Gibt es Förderprogramme für Unternehmen, die ihre Mitarbeiter gesundheitlich unterstützen möchten?

werkle Der Gesetzgeber hat schon 2008 auf die wachsende Bedeutung der betrieblichen Gesundheitsförderung reagiert und fördert entsprechende Maßnahmen durch das Steuerrecht. Seitdem sind Arbeitgeberleistungen zur Verbesserung des allgemeinen Gesundheitszustandes bis zu 500 Euro je Mitarbeiter und Jahr steuer- und sozialversicherungsfrei.

Gibt es Analysen, anhand derer interessierte Unternehmen ein solches Förderungsprogramm erarbeiten können?

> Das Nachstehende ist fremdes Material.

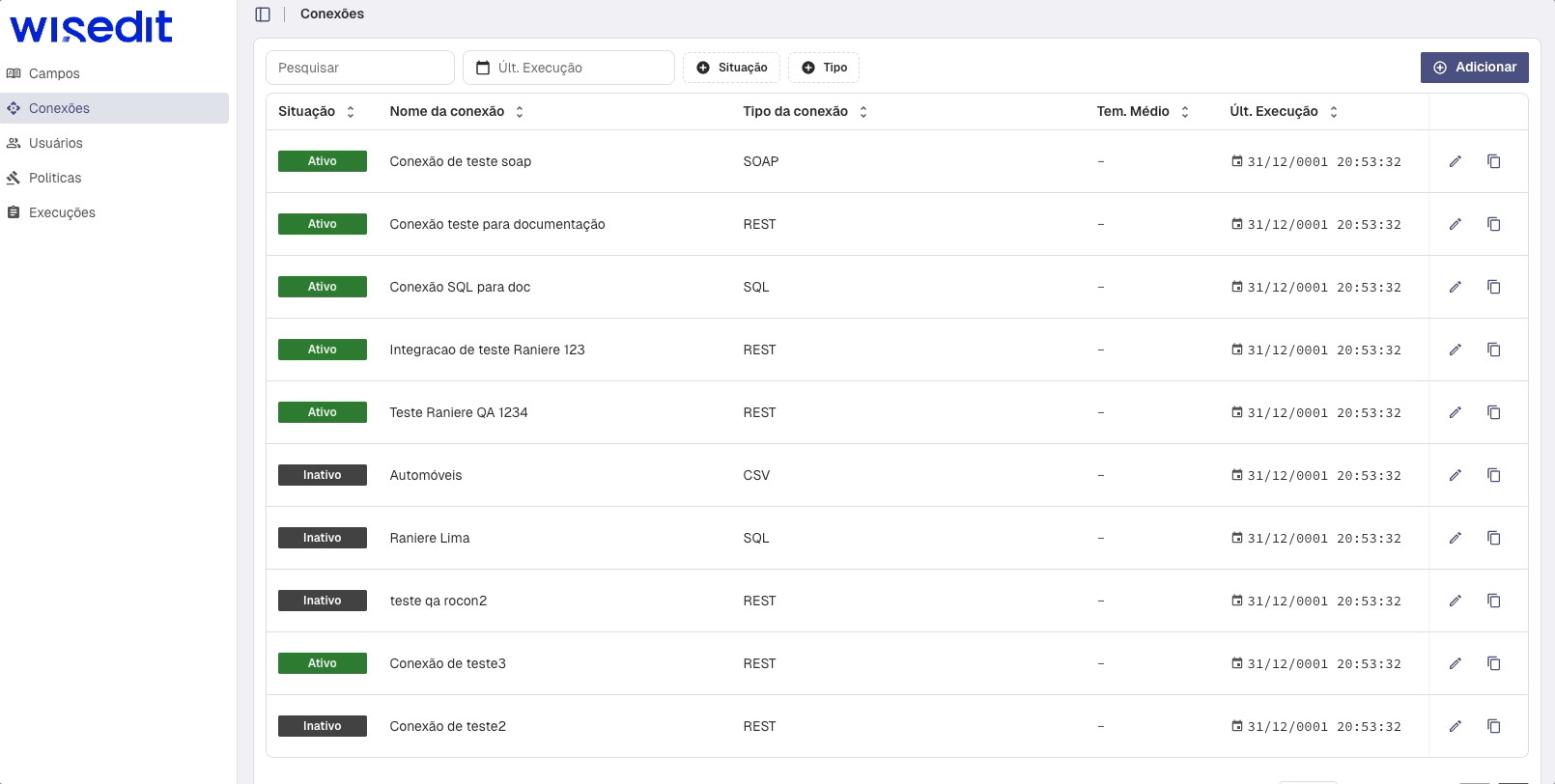Open the Tipo filter

coord(824,68)
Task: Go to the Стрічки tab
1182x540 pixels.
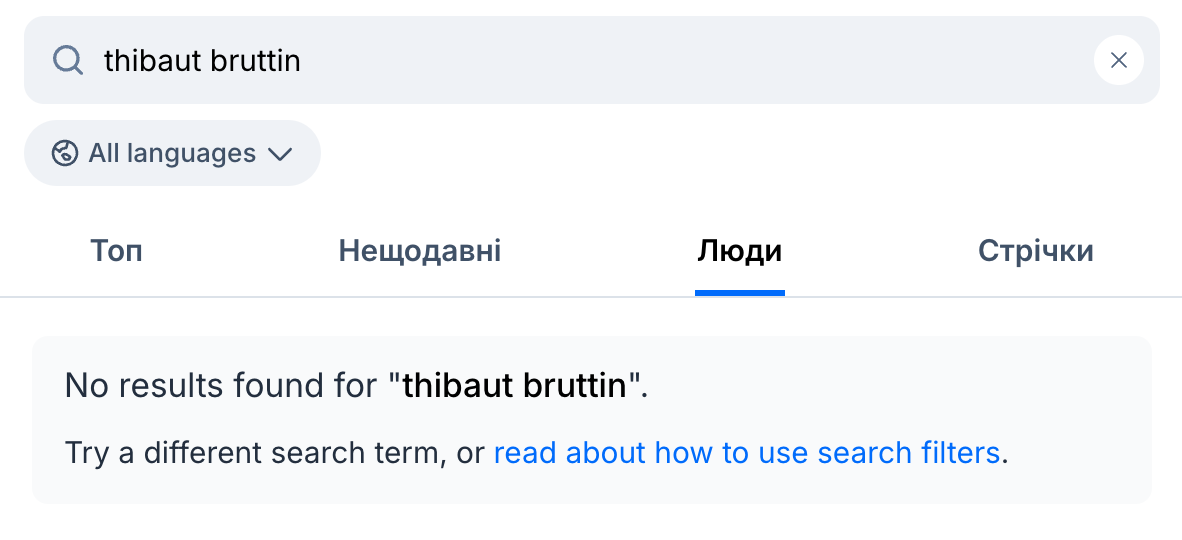Action: [x=1035, y=251]
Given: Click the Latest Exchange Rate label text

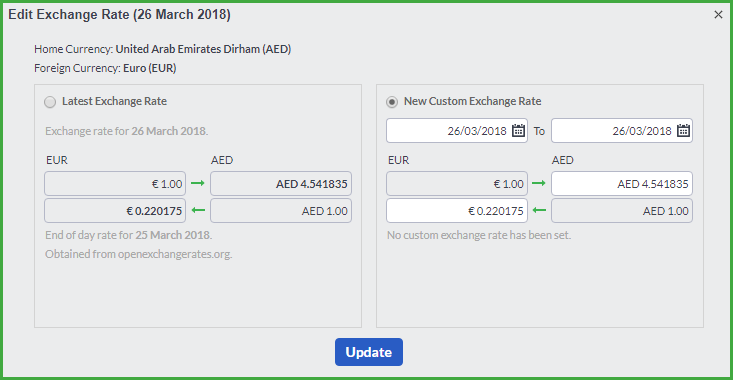Looking at the screenshot, I should click(115, 101).
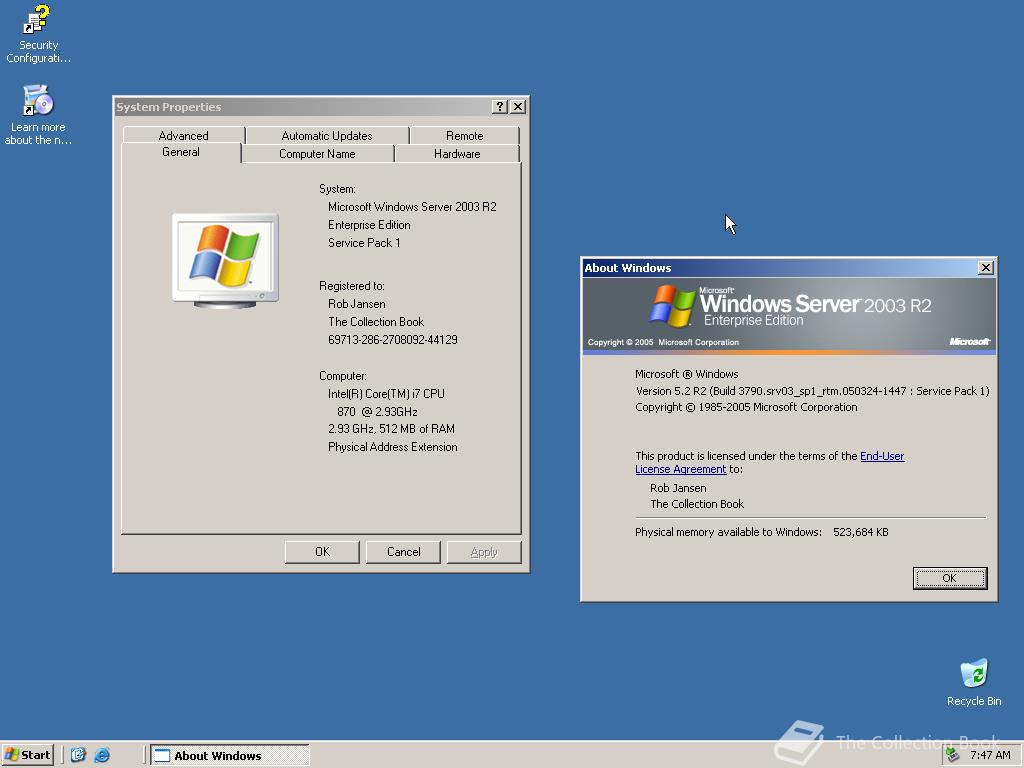Select the About Windows taskbar item
The height and width of the screenshot is (768, 1024).
[229, 754]
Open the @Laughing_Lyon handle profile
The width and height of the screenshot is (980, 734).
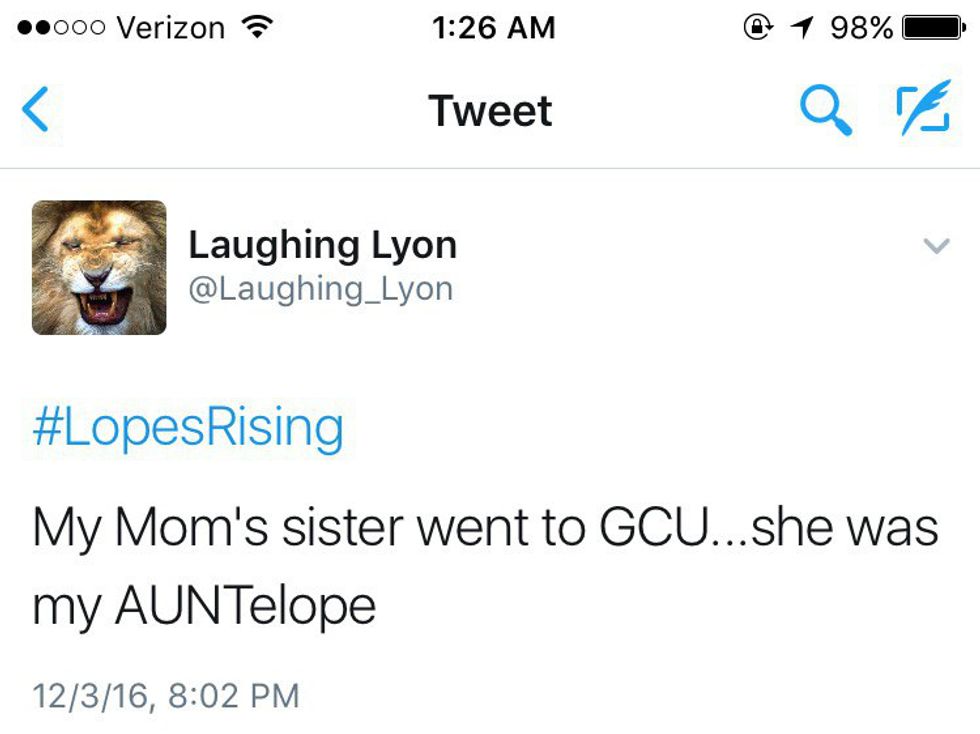click(x=320, y=289)
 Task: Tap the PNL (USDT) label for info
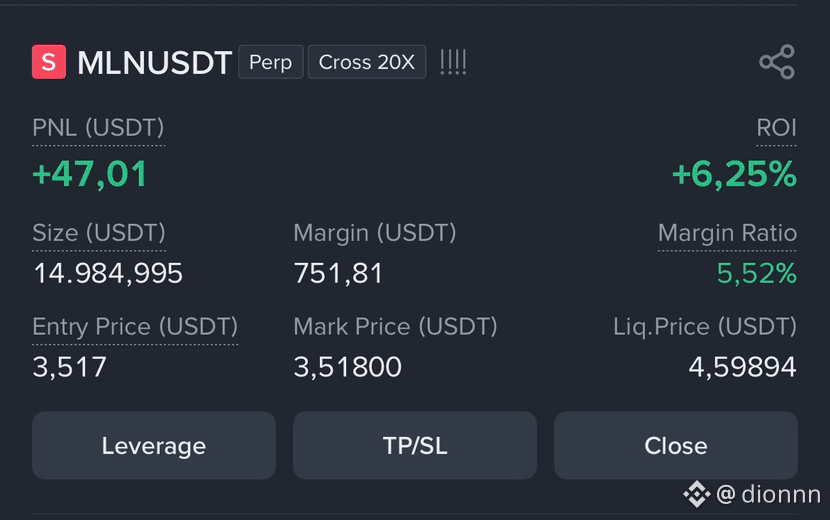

werkle Es ist hilfreich, zunächst eine Analyse zu initiieren, welche Krankheitsbilder bei den Beschäftigten häufig auftreten. Dabei können auch die Krankenkassen helfen. Erst auf Basis dieser Ergebnisse sollte das Programm gemeinsam mit den Mitarbeitern ausgearbeitet werden. Denn Betriebsleitung und Arbeitnehmervertretung müssen sich einig über die Ausrichtung der Inhalte der betrieblichen Gesundheitsförderung sein.

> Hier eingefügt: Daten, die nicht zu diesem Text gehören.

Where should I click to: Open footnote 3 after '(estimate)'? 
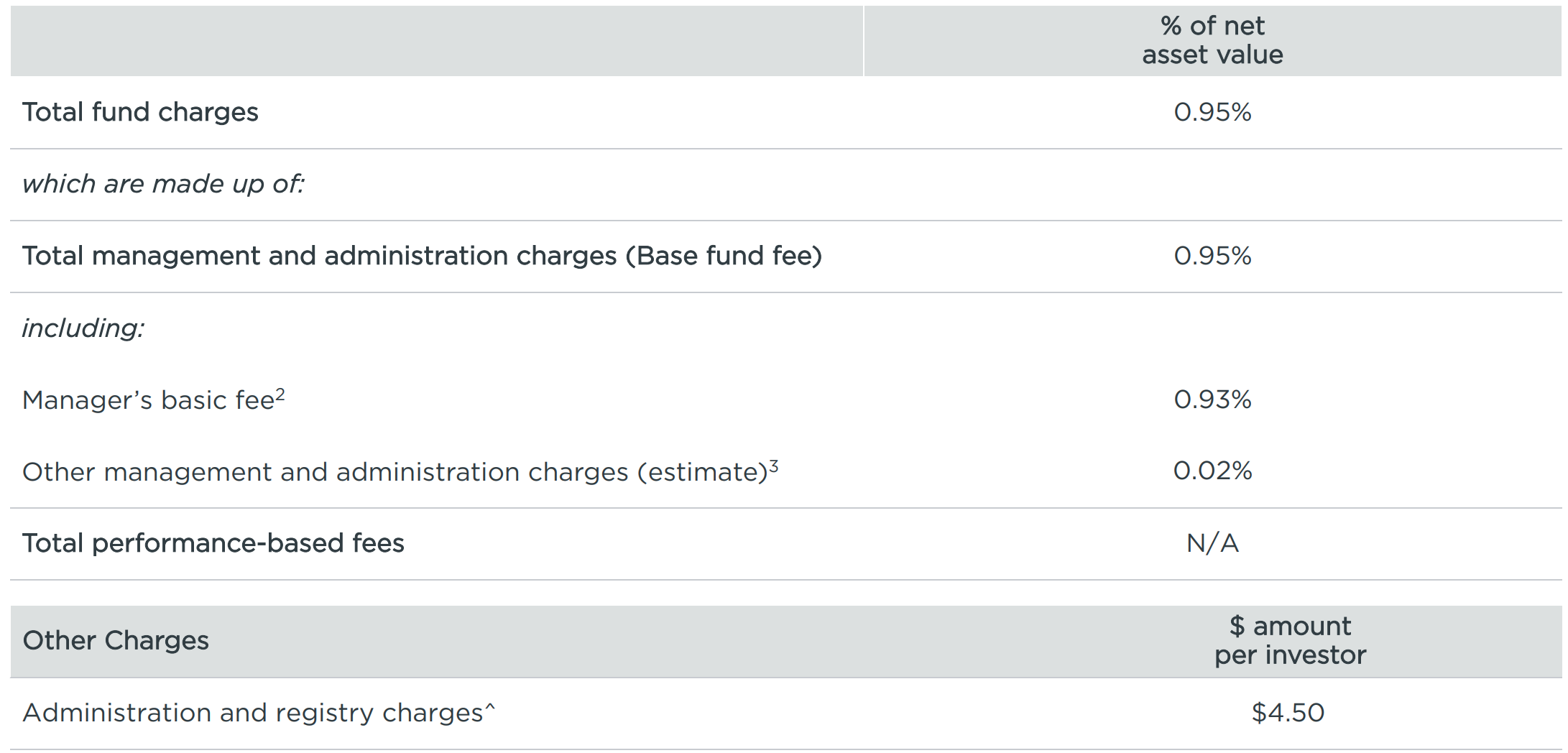click(x=774, y=466)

Wie sieht die IHK Mittlerer Niederrhein ihre Rolle bei der Gesundheitsförderung?

werkle Wir sehen unsere Rolle in diesem Bereich als "Informationsbroker" und möchten unseren Mitgliedsbetrieben die positiven Effekte von Gesundheitsmaßnahmen auf den Unternehmenserfolg aufzeigen. Bei unseren Veranstaltungen zu dem Thema machen wir interessierte Betriebe mit den regionalen Angeboten von BGM-Maßnahmen vertraut. Denn unsere Unternehmen kommen seit einigen Jahren immer häufiger mit speziellen Fragestellungen zur Gesundheitsförderung auf uns zu.